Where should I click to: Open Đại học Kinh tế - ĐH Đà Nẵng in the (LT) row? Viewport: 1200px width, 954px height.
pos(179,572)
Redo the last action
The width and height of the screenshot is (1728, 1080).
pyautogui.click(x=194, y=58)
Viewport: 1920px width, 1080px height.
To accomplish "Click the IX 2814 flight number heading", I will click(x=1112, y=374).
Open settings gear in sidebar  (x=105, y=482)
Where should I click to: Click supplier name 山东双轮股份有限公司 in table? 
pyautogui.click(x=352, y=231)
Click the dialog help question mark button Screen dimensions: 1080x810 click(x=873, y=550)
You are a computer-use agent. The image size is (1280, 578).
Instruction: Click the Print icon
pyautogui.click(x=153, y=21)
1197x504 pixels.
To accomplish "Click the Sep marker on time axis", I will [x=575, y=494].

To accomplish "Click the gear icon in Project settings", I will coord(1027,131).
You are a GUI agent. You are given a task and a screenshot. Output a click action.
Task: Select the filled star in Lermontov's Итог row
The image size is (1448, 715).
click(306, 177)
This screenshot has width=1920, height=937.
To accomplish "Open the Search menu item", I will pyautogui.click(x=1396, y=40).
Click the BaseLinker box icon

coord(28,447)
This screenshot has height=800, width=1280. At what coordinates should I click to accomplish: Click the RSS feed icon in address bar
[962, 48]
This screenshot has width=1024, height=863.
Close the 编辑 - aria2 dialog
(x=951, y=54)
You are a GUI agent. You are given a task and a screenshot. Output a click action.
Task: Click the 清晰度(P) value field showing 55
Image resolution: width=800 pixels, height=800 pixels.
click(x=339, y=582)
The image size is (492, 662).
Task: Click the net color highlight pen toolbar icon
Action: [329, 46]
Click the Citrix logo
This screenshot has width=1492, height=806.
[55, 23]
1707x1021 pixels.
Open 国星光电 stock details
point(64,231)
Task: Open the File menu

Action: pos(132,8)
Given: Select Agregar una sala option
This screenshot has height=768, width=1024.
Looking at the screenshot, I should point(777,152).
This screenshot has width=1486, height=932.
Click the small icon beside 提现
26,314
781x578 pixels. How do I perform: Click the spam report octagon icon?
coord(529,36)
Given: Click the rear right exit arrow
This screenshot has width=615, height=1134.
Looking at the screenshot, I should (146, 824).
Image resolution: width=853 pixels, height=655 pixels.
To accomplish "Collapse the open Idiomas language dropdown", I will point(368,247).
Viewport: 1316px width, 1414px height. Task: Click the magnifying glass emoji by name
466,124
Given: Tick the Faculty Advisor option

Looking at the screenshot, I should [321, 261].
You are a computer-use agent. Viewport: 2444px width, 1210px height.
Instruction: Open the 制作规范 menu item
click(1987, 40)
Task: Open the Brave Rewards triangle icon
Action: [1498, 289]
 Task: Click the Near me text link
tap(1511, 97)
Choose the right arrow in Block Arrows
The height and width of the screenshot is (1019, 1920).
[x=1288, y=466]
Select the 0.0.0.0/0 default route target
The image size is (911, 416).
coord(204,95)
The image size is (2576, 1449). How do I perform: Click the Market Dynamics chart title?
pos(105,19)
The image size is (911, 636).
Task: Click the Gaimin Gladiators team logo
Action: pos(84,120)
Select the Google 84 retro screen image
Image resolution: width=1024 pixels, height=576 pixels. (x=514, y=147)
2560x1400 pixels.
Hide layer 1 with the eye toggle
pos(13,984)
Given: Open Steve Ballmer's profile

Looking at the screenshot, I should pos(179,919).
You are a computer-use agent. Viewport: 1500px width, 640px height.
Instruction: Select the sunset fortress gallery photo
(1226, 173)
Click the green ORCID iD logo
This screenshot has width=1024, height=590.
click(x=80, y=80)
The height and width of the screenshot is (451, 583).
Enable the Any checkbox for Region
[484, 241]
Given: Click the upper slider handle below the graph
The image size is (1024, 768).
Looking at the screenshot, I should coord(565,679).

■ ■ ■ ■

Zadanie do wykonania: Przepisz bez zmian wiersze danych od wiersza z „Task: Click the Near me text link” do wiersza z „click(x=80, y=80)” włącznie. Nie dodawaj żadnych innych wierszy.

Rozwiązanie ćwiczenia:
 Task: Click the Near me text link
tap(1511, 97)
Choose the right arrow in Block Arrows
The height and width of the screenshot is (1019, 1920).
[x=1288, y=466]
Select the 0.0.0.0/0 default route target
The image size is (911, 416).
coord(204,95)
The image size is (2576, 1449). How do I perform: Click the Market Dynamics chart title?
pos(105,19)
The image size is (911, 636).
Task: Click the Gaimin Gladiators team logo
Action: pos(84,120)
Select the Google 84 retro screen image
Image resolution: width=1024 pixels, height=576 pixels. (x=514, y=147)
2560x1400 pixels.
Hide layer 1 with the eye toggle
pos(13,984)
Given: Open Steve Ballmer's profile

Looking at the screenshot, I should pos(179,919).
You are a computer-use agent. Viewport: 1500px width, 640px height.
Instruction: Select the sunset fortress gallery photo
(1226, 173)
Click the green ORCID iD logo
This screenshot has width=1024, height=590.
click(x=80, y=80)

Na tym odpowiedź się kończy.